BRUSSELS (Reuters) - European Union countries are struggling to agree on how much beef they should in future let in from South American bloc Mercosur, threatening to derail trade talks that the two aim to conclude by the end of this year.
The talks between the two blocs, which started in 1999, have ground to a halt before but both sides have committed to reach an initial deal in 2017, with steady progress since discussions resumed last year.
The European Commission, which negotiates on behalf of the 28 EU nations, had proposed including beef and ethanol in an offer to Mercosur in 2016, including a tariff-free 78,000-ton annual allotment of beef.
However, both were removed because they were deemed too sensitive for beef-producing EU countries such as France and Ireland.
The Mercosur countries of Argentina, Brazil, Paraguay and Uruguay have said an offer without beef in particular cannot lead to a deal. The expectation was quotas would be added in for beef and ethanol in a new offer presented at talks in Brazil next week.
After delays earlier this week, a meeting of EU trade representatives was held on Thursday and Friday but there was no sign of a breakthrough, EU sources said.

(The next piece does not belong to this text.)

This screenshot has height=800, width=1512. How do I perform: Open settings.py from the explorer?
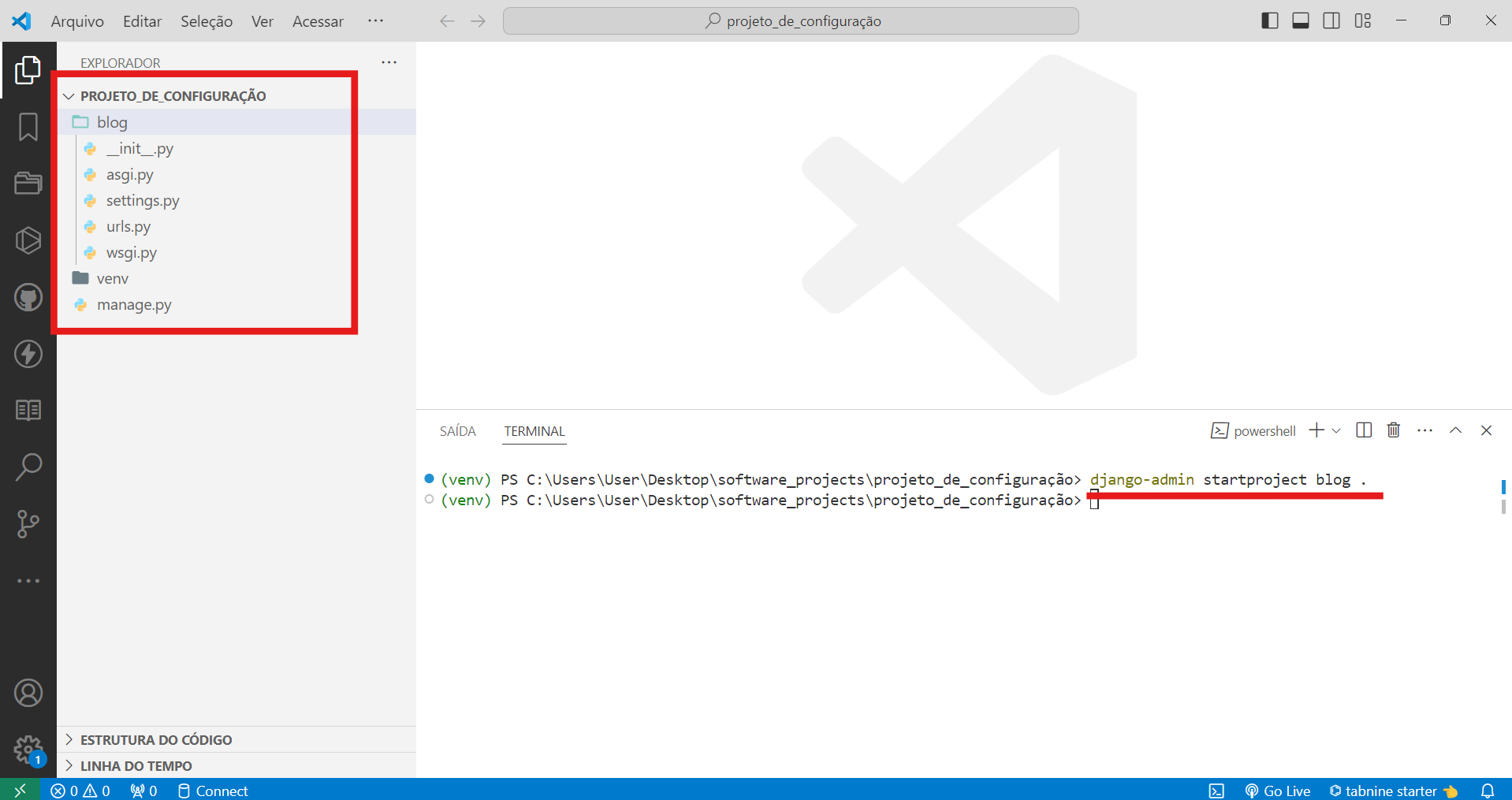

The EU recently completed trade agreements with Canada and Japan, and hopes for a deal with Mexico as well as Mercosur.
However, the prospect of allowing tariff-free quotas for some of the world’s largest producers of beef and sugar, which is turned into ethanol, has rattled some EU members.
A group of 11 countries led by France and Ireland have proposed postponing the offer, saying they were particularly vulnerable to imports of beef, ethanol, sugar and poultry.
The countries said that before making an offer the cumulative impact of past and future trade deals on the agricultural sector should be assessed and safeguard mechanisms put in place.
“I’m very much in favor of a trade deal with Mercosur, but I would like to see standards protected and our beef farmers protected as well,” Irish Prime Minister Leo Varadkar told reporters at a summit of EU leaders in Estonia on Friday.
Gaining access to public contracts in the Mercosur bloc, a market worth some 150 billion euros ($177 billion) in Brazil alone, is seen as an unmissable prize by others.
Germany, Italy, Spain and five other countries wrote to the European Commission urging it to make a good offer to Mercosur, according to a letter seen by Reuters.
“Any positive gesture from the EU could prove decisive for encouraging Mercosur to put together a more generous offer,” the countries said.